SHORT PROBLEM: Can you copy word for word the lines of the records from the one containing "Given: Click the" through the one containing "Looking at the", both included, leaving the pictures out?

GIVEN RECORDS:
— BEGIN —
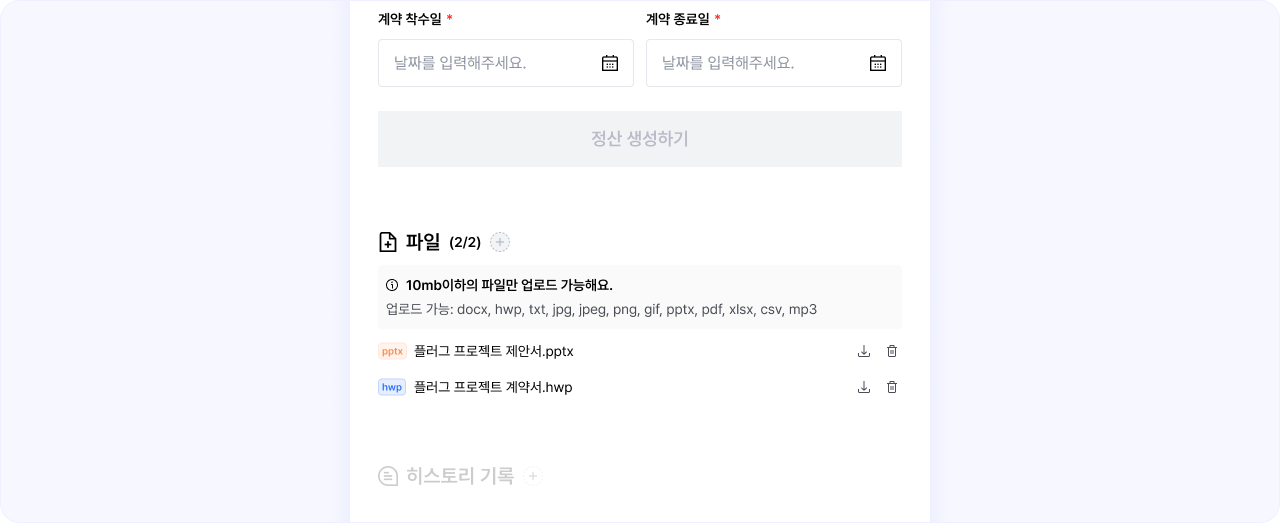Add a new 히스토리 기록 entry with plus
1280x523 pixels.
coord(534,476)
— END —
— BEGIN —
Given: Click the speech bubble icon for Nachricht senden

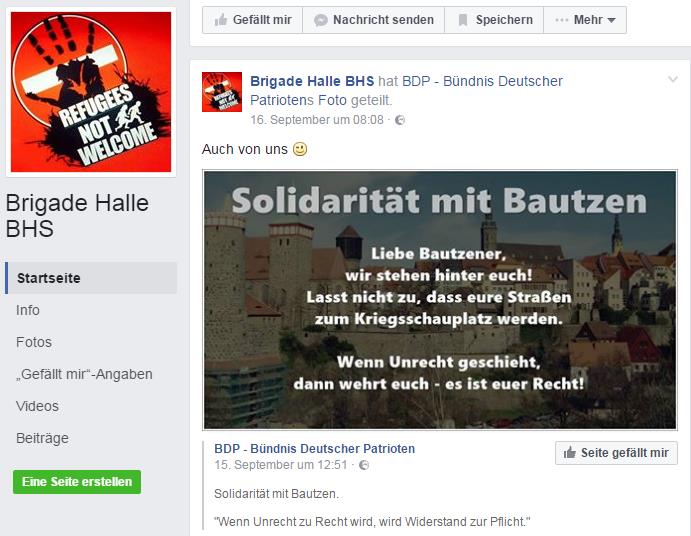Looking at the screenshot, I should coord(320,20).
— END —
— BEGIN —
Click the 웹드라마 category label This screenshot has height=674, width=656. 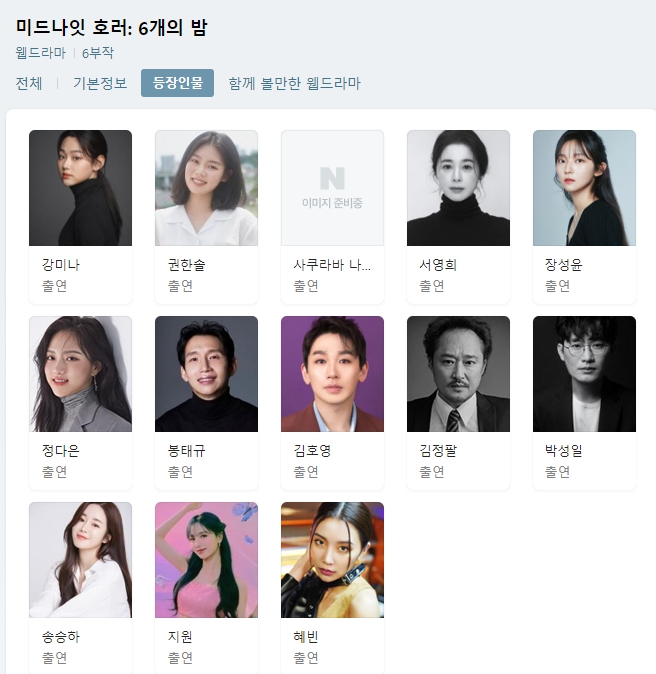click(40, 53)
— END —
OUTPUT OF THE EXERCISE:
Given: Click the speech bubble icon for Nachricht senden

Looking at the screenshot, I should coord(320,20).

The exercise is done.